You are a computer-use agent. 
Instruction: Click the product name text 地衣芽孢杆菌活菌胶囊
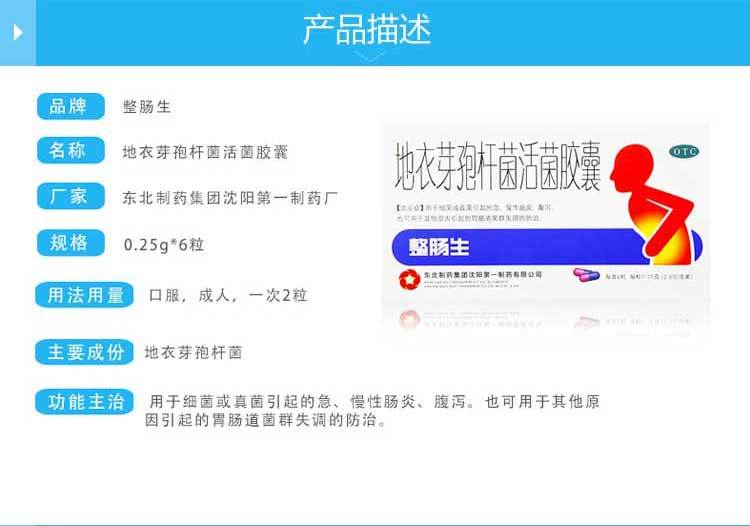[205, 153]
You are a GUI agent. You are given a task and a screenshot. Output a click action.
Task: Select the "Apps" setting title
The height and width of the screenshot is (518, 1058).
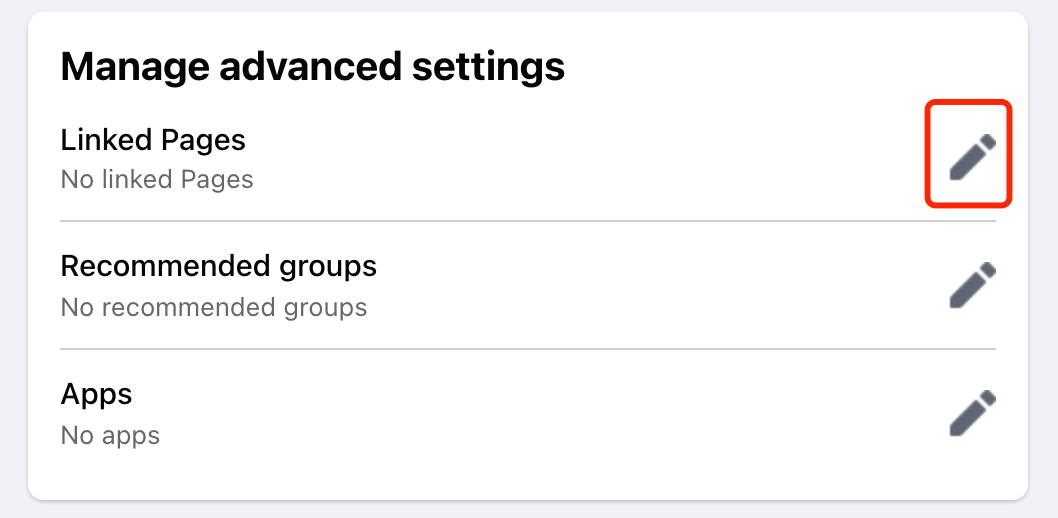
...
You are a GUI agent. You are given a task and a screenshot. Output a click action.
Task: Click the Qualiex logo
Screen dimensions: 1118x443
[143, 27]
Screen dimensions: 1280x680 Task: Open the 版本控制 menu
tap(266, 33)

ASSIGNMENT – Give back exactly the lines above that run from the one with "You are a computer-use agent." to the one with "The height and", including both, with the pictures left out.

PROBLEM SOLUTION –
You are a computer-use agent. 
Instruction: Click the product name text 地衣芽孢杆菌活菌胶囊
[205, 153]
You are a GUI agent. You are given a task and a screenshot. Output a click action.
Task: Select the "Apps" setting title
The height and width of the screenshot is (518, 1058).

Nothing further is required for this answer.